5. The method of claim 1, further comprising:

sending the weight to at least one multiplexer by the weight memory; and

the at least one multiplexer selecting the weight or another weight as output weight and sending the output weight to a subset or all of the plurality of the MAC modules or sending the output weight to at least one other multiplexer.

6. The method of claim 5, wherein the at least one multiplexer receives another weight from a weight memory that is different from the weight memory or from other multiplexer.

7. The method of claim 1, wherein the at least one CIM macro comprises an intra macro which comprises a first number of weight memories and a second number of MAC modules, wherein each of the first number of weight memories connects to a MAC module of the second number of MAC modules directly or by at least one multiplexer.

8. The method of claim 1, wherein the at least one CIM macro forms an inter macros, and each CIM macro of the at least one CIM macro comprises a weight memory and a MAC module, wherein each weight memory in the inter macros connects to at least one MAC module in the inter macros directly or by at least one multiplexer.

9. The method of claim 1, wherein the at least one CIM macro comprises at least one intra macro and inter macros, wherein:

each intra macro comprises a plurality of weight memories and a plurality of MAC modules; and

each CIM macro in the inter macros comprises a weight memory and a MAC module,

wherein each weight memory in at least one CIM macro connects to at least one MAC module in at least one CIM macro directly or by at least one multiplexer.

10. The method of claim 1, wherein the method is applied to a convolutional neural network (CNN) application.

11. A computing-in-memory (CIM) macro, comprising:

a plurality of weight memories, each of the plurality of weight memories is configured to store weights; and

a plurality of multiply and accumulation (MAC) modules, wherein each of the plurality of the MAC modules is connected to at least one of the plurality of weight memories directly or by at least one multiplexer to obtain the weights stored by the at least one weight memory.

12. The CIM macro of claim 11, wherein the CIM macro is an intra macro.

13. The CIM macro of claim 11, wherein the CIM macro is a first CIM macro, the first CIM macro comprises a first weight memory which is connected to at least one MAC modules outside the first CIM macro directly or by at least one multiplexer, and the weights stored in the first weight memory are accessed by the at least one MAC modules outside the first CIM macro.

14. The CIM macro of claim 11, wherein when a MAC module is connected to at least one weight memory of the plurality of weight memories by at least one multiplexer, each of the at least one multiplexer is configured to select one of its input weights as output weight and sends the output weight.
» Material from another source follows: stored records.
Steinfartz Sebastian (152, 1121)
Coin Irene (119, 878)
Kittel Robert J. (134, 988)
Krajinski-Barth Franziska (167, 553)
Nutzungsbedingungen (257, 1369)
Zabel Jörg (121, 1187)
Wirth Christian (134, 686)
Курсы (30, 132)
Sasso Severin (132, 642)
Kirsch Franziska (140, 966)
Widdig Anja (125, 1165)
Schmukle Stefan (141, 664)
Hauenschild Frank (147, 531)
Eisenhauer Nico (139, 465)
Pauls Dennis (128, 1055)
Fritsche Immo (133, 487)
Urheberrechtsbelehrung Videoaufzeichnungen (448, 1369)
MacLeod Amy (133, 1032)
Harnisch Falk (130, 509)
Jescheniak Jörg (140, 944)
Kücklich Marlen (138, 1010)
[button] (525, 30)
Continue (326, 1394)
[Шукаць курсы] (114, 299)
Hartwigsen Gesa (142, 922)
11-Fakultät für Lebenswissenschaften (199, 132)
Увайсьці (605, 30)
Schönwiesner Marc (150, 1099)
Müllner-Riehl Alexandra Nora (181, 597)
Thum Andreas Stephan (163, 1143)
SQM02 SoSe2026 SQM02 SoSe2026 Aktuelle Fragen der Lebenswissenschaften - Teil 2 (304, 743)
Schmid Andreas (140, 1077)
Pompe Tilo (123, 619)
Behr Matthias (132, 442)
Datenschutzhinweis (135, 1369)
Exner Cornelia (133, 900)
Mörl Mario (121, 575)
15. A computing-in-memory (CIM) macro, comprising:

a weight memory, configured to store weights; and

a multiply and accumulation (MAC) module, connected to the weight memory directly or by a multiplexer,

wherein the weight memory is connected to at least one MAC module outside the CIM macro directly or by at least one multiplexer, and the weights stored in the weight memory are accessed by the at least one MAC module outside the CIM macro.
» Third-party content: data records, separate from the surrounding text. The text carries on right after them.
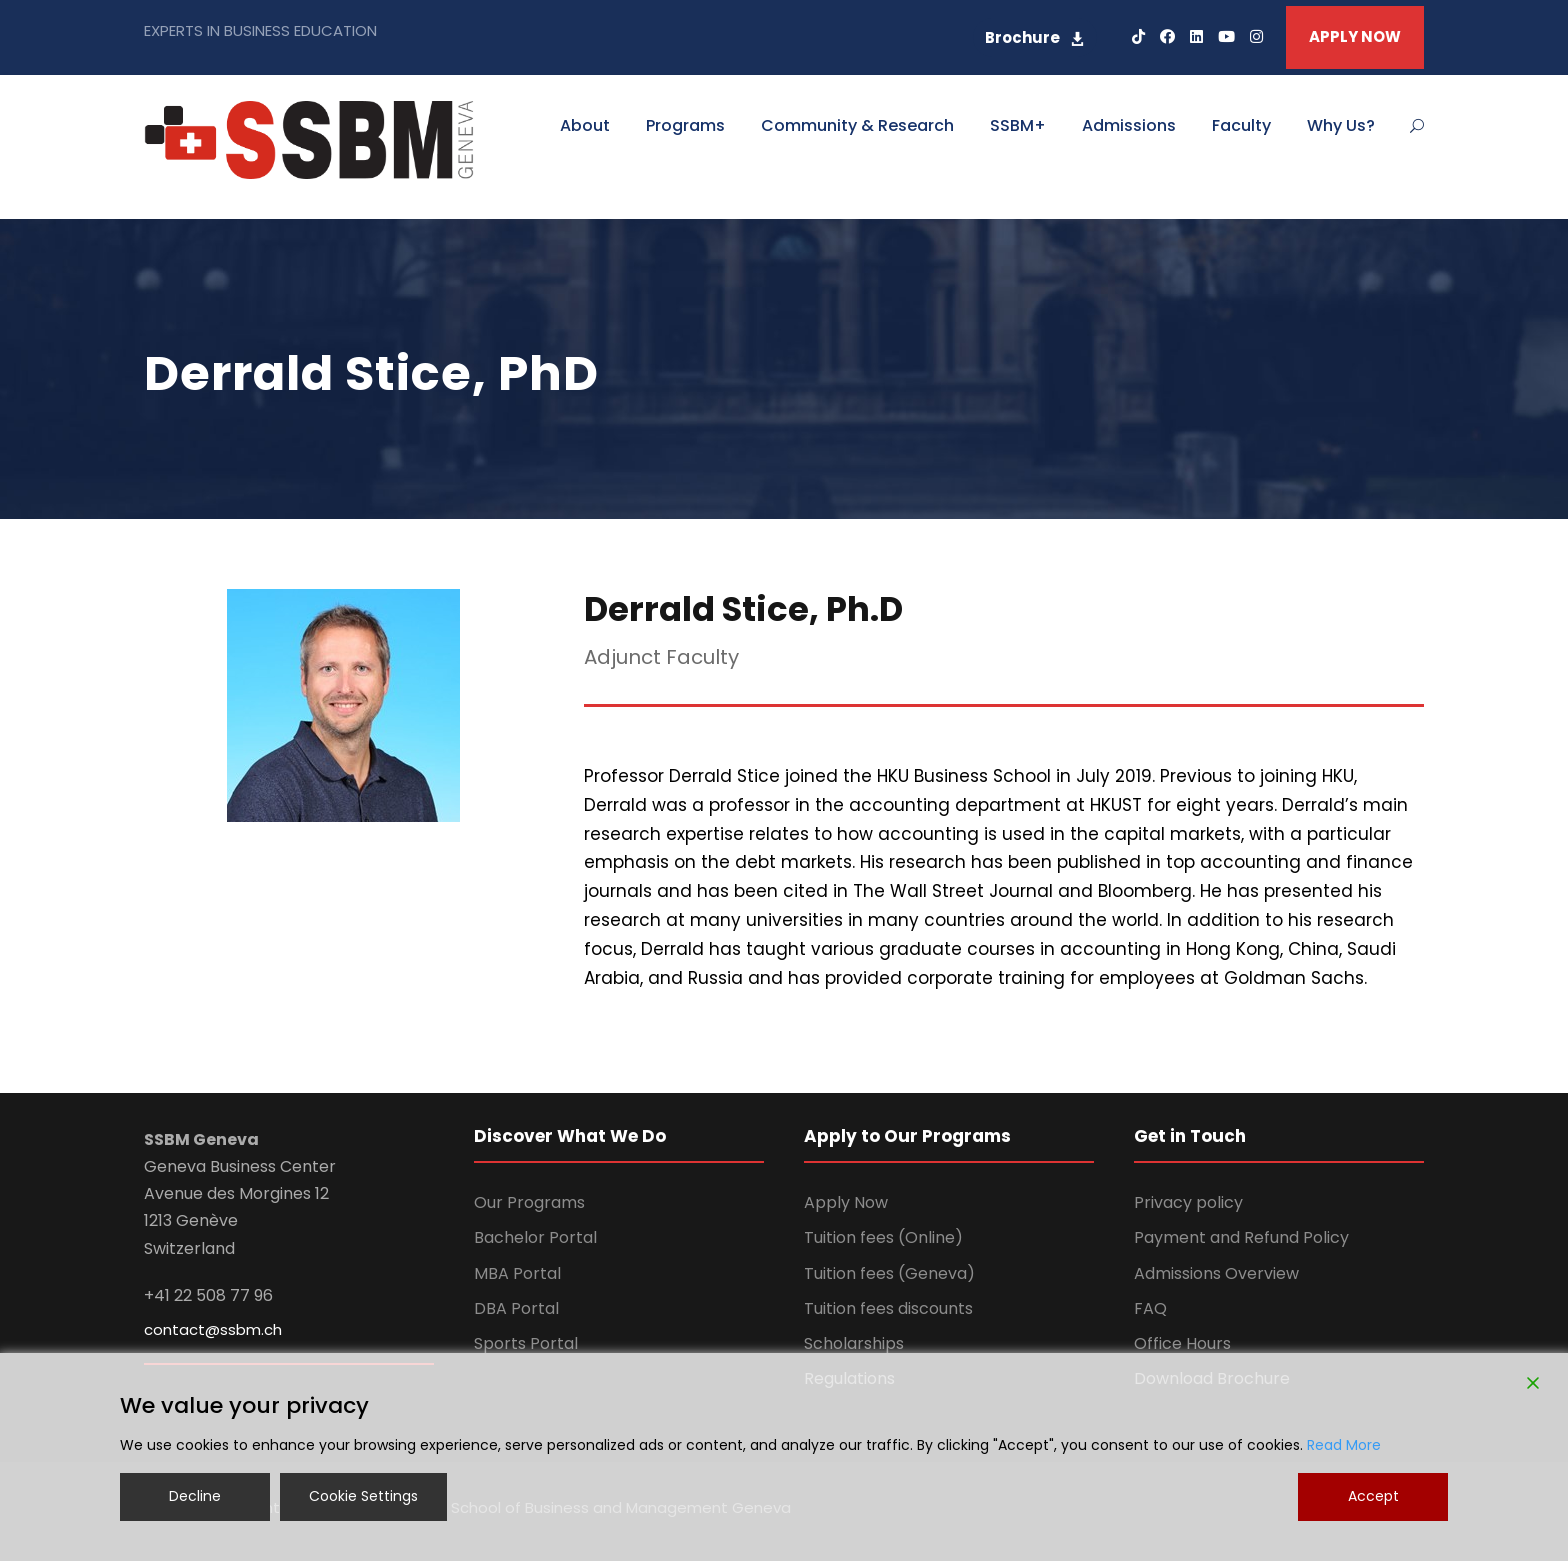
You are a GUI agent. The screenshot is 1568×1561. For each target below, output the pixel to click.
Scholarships (854, 1343)
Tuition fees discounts (888, 1308)
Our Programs (529, 1202)
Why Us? (1341, 125)
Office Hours (1182, 1343)
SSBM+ (1018, 125)
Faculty (1241, 125)
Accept (1373, 1496)
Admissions (1129, 125)
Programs (685, 125)
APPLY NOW (1355, 36)
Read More (1344, 1445)
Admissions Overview (1216, 1273)
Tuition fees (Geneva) (889, 1273)
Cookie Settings (363, 1496)
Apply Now (846, 1202)
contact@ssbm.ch (213, 1329)
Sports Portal (526, 1343)
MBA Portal (517, 1273)
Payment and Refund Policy (1241, 1237)
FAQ (1150, 1308)
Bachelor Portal (535, 1237)
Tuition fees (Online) (883, 1237)
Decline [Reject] (195, 1496)
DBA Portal (516, 1308)
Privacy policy (1188, 1202)
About (585, 125)
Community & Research (857, 125)
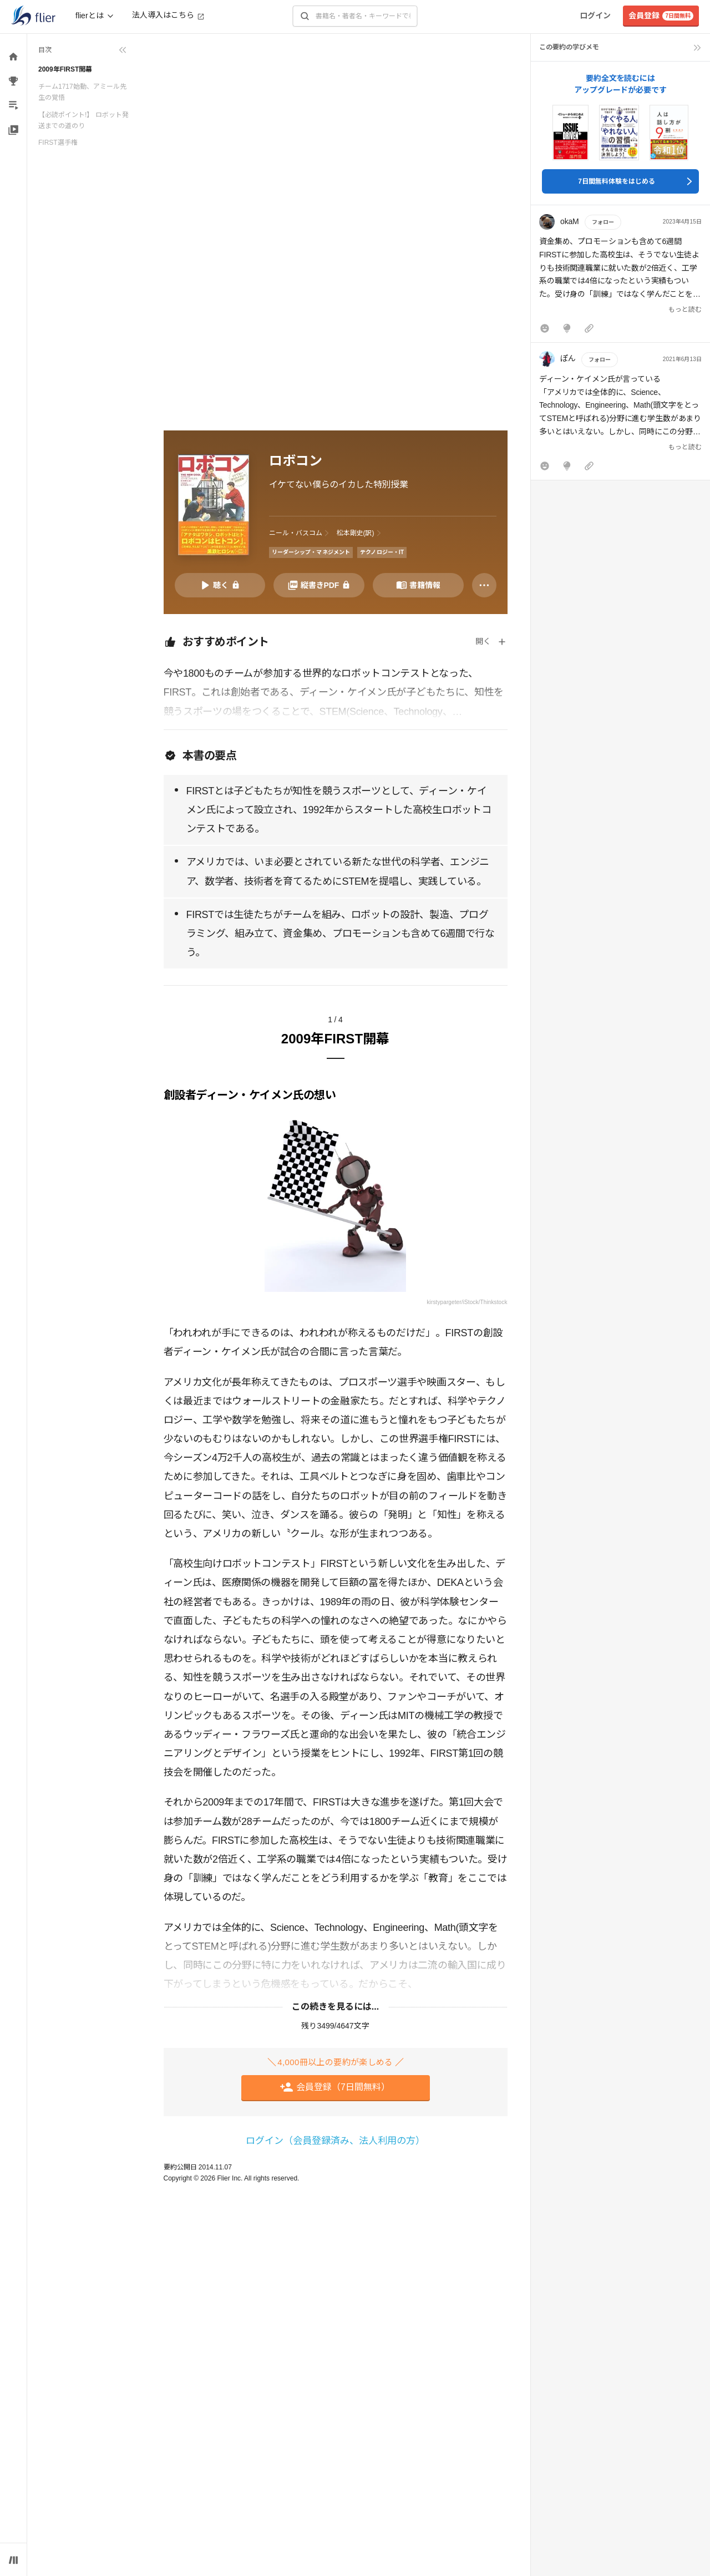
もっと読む (685, 309)
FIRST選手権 (58, 142)
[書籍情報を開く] (418, 585)
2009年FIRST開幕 (65, 69)
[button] (620, 276)
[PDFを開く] (318, 585)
16. The CIM macro of claim 15, wherein the MAC module is further connected to at least one weight memory outside the CIM macro directly or by at least one multiplexer to obtain the weights stored by the at least one weight memory outside the CIM macro.
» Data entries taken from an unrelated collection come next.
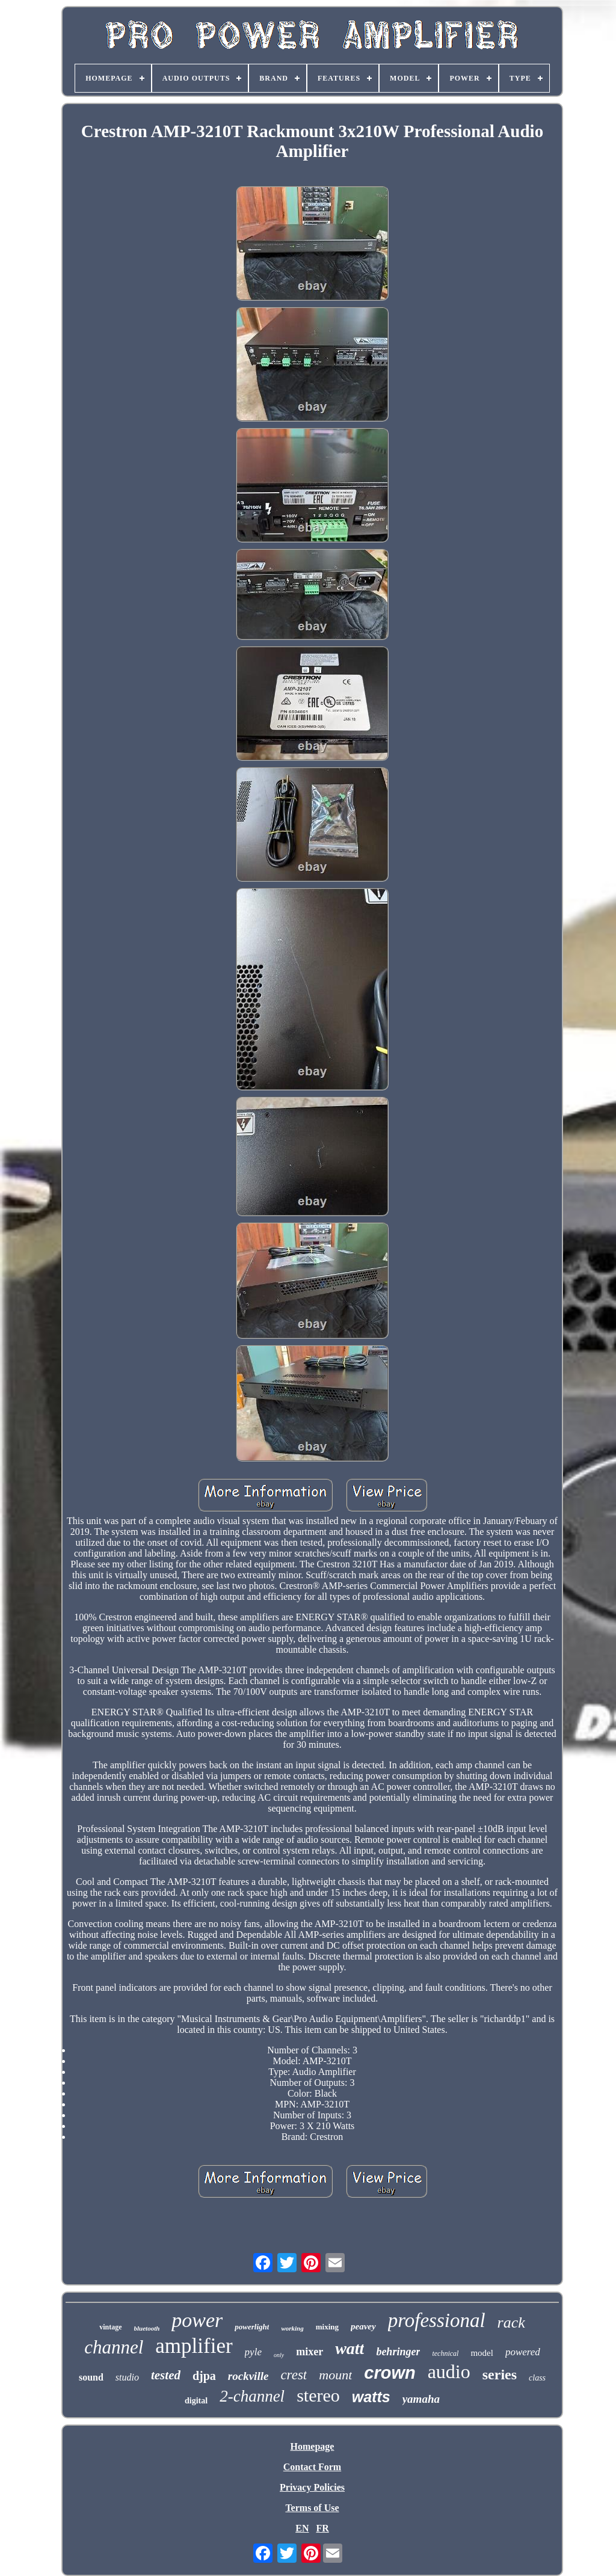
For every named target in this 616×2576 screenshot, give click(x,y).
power (197, 2320)
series (499, 2374)
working (292, 2328)
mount (335, 2374)
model (481, 2353)
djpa (204, 2375)
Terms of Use (312, 2508)
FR (322, 2528)
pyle (253, 2352)
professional (436, 2320)
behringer (398, 2352)
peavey (363, 2326)
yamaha (421, 2399)
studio (127, 2377)
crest (293, 2374)
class (537, 2377)
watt (349, 2348)
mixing (327, 2326)
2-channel (252, 2396)
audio (449, 2371)
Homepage (312, 2446)
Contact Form (312, 2467)
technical (445, 2353)
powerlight (252, 2326)
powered (522, 2352)
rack (511, 2322)
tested (165, 2375)
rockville (248, 2376)
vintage (110, 2327)
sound (91, 2377)
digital (196, 2400)
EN (302, 2528)
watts (371, 2396)
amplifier (193, 2346)
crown (389, 2372)
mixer (309, 2352)
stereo (318, 2395)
17. The CIM macro of claim 15, wherein the CIM macro is a part of inter macros, wherein each CIM macro in the inter macros comprises a weight memory and a MAC module;

Wherein each weight memory in the inter macros is connected to at least one MAC module in the inter macros directly or by at least one multiplexer.

18. The CIM macro of claim 15, wherein when a MAC module is connected to a weight memory by at least one multiplexer, each of the at least one multiplexer is configured to select one of its input weights as output weight and send the output weight.